> _WHAT IS REQUIRED_
Exact copy, no pictures: set down the lines from the one holding "Task: Click the Gabe Glick recipient name" through the final line of the records below.

--

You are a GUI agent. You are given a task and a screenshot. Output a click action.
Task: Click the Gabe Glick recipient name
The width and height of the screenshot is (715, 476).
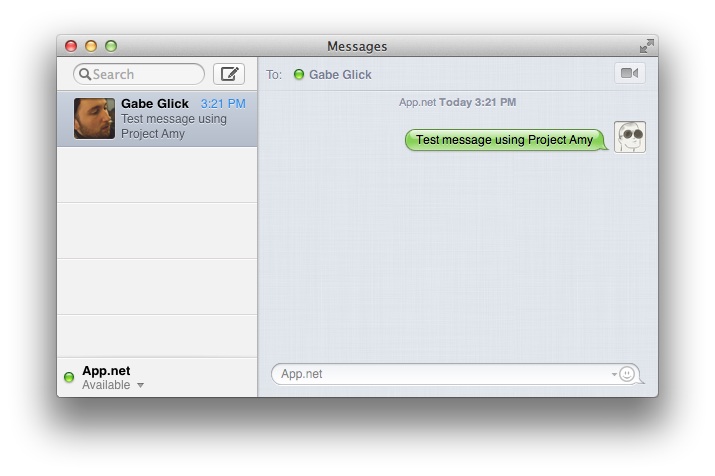coord(340,74)
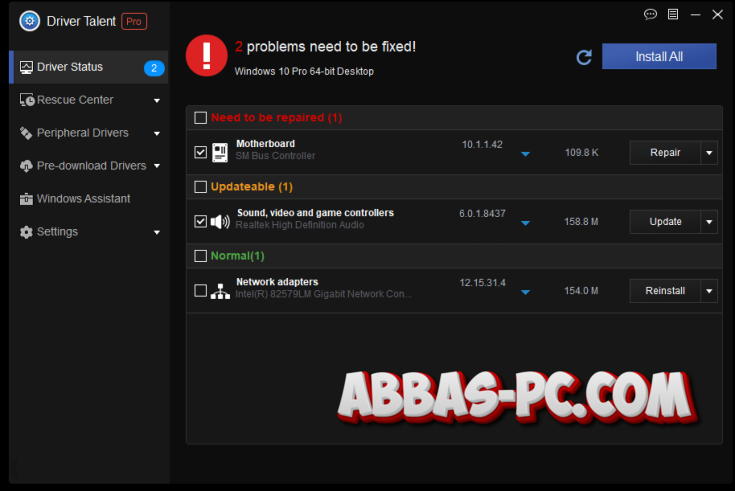Check the Network adapters checkbox
735x491 pixels.
(200, 291)
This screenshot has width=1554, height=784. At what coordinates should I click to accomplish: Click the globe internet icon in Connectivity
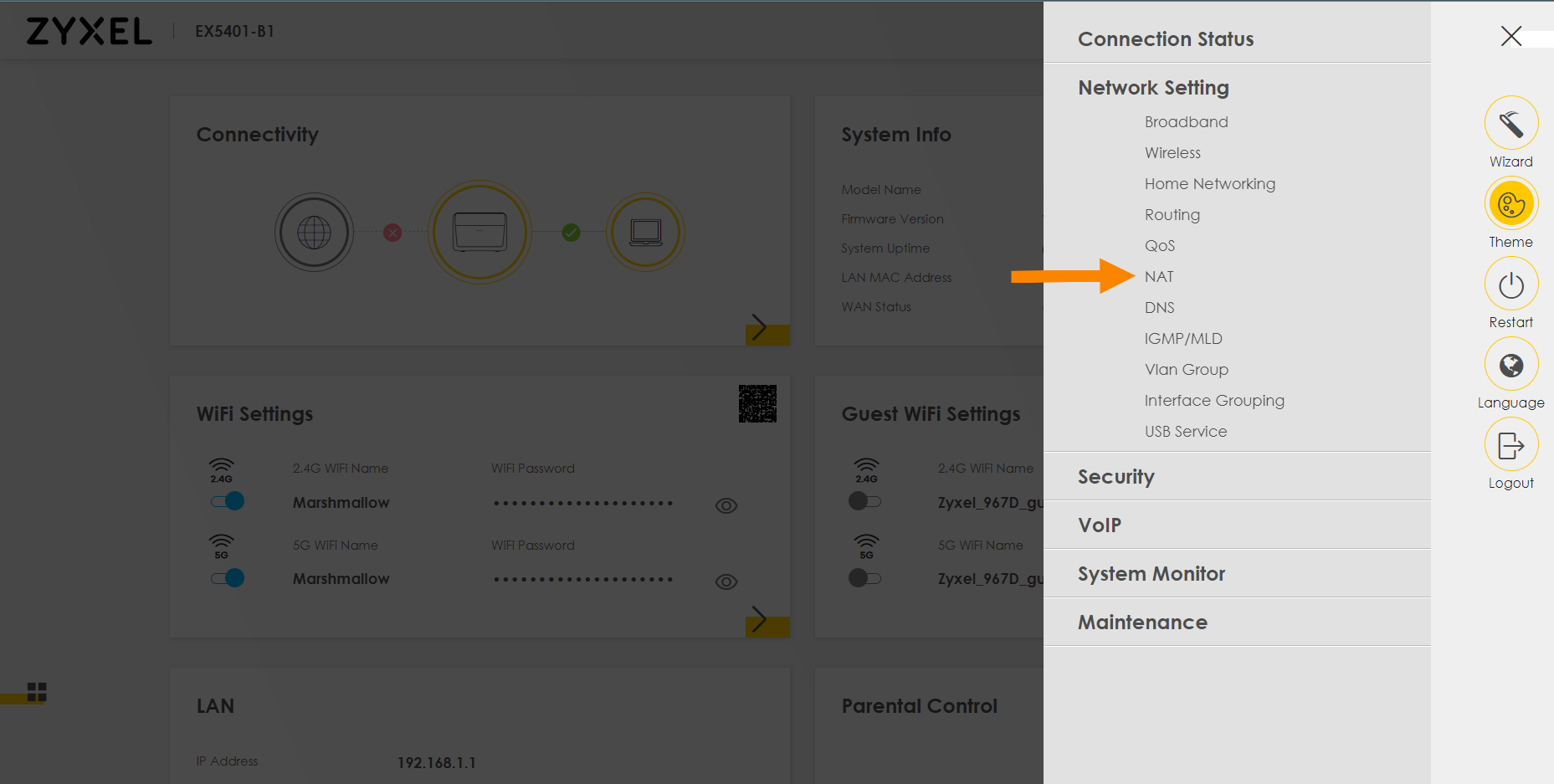pyautogui.click(x=314, y=233)
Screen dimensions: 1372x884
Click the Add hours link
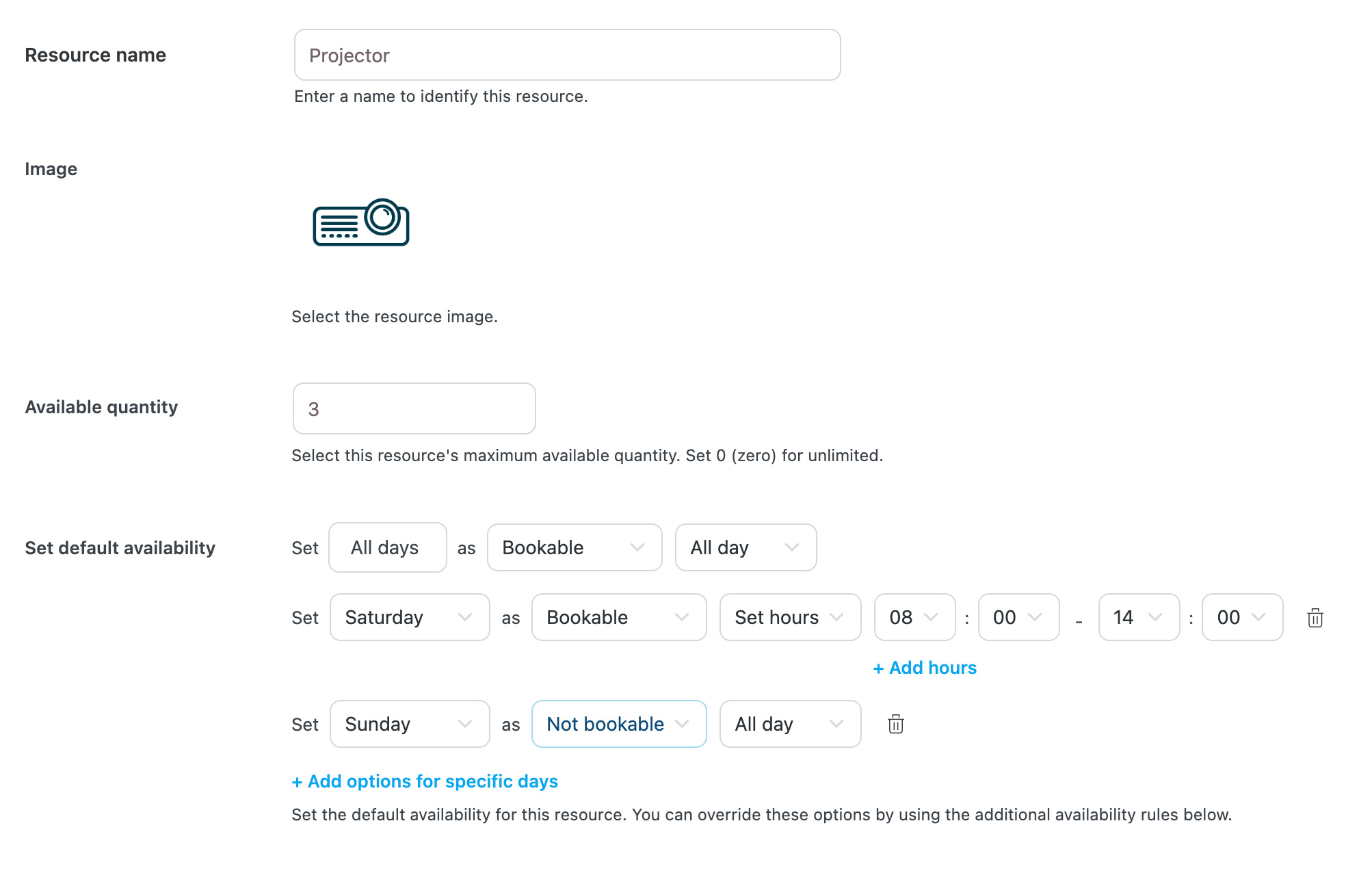pos(925,668)
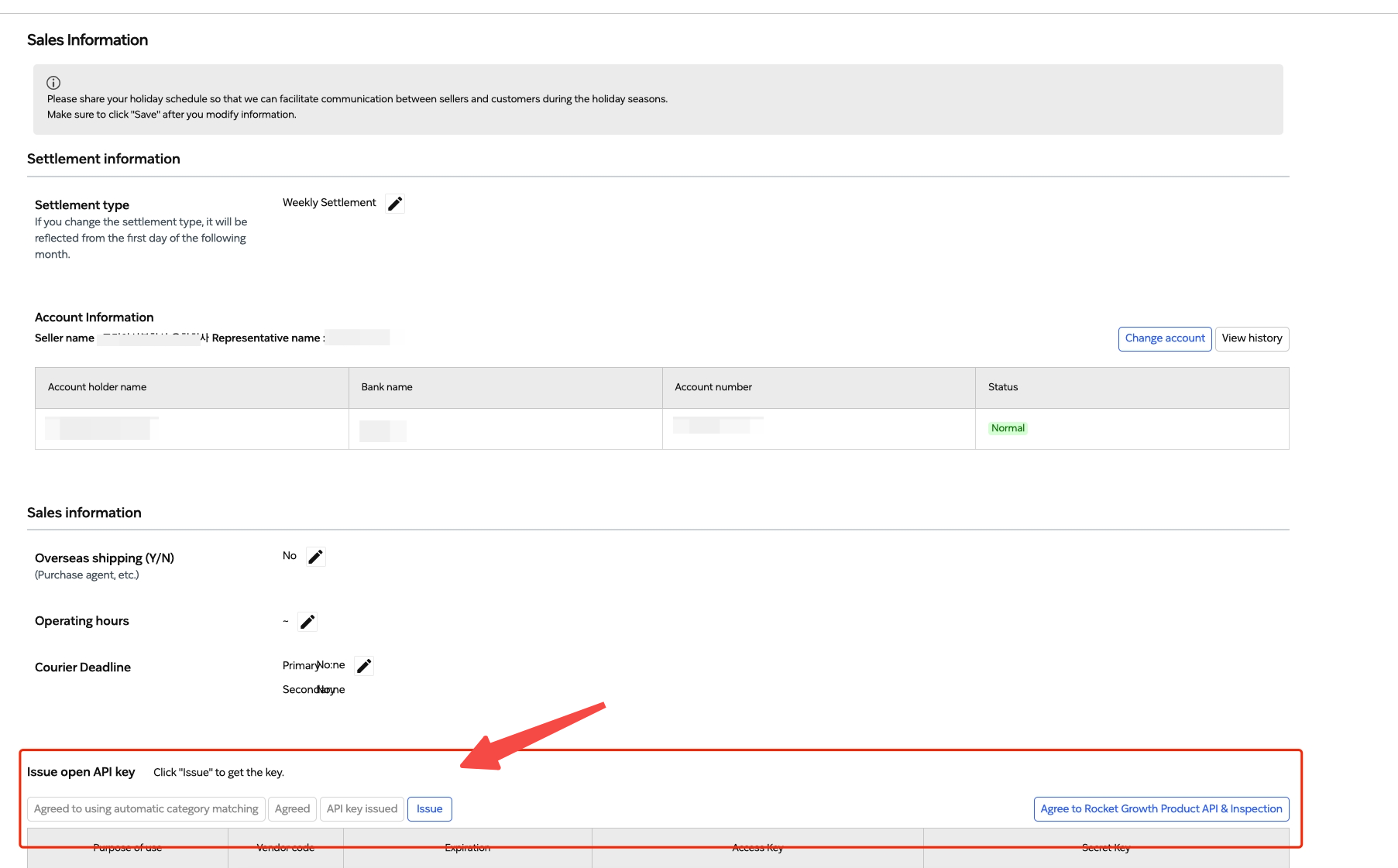The image size is (1398, 868).
Task: Click the Bank name column header
Action: (387, 387)
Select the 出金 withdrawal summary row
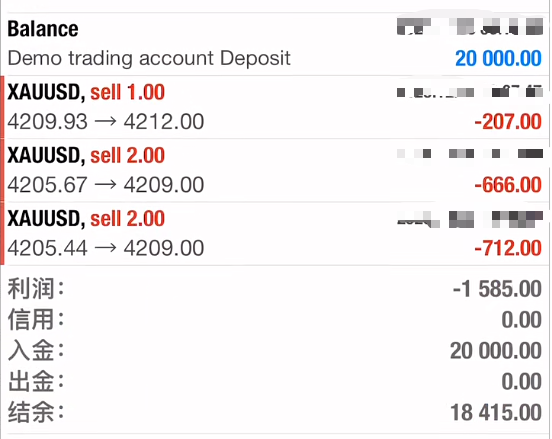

--

> _RESULT OF THE EXERCISE_
Task: Click the Gabe Glick recipient name
The width and height of the screenshot is (715, 476).
coord(340,74)
Check the Network adapters checkbox
735x491 pixels.
(200, 291)
This screenshot has width=1554, height=784. At what coordinates should I click to accomplish: Click the globe internet icon in Connectivity
pyautogui.click(x=314, y=233)
Screen dimensions: 1372x884
Click the Add hours link
pos(925,668)
The image size is (1398, 868).
Task: Click the Bank name column header
Action: (387, 387)
Select the 出金 withdrawal summary row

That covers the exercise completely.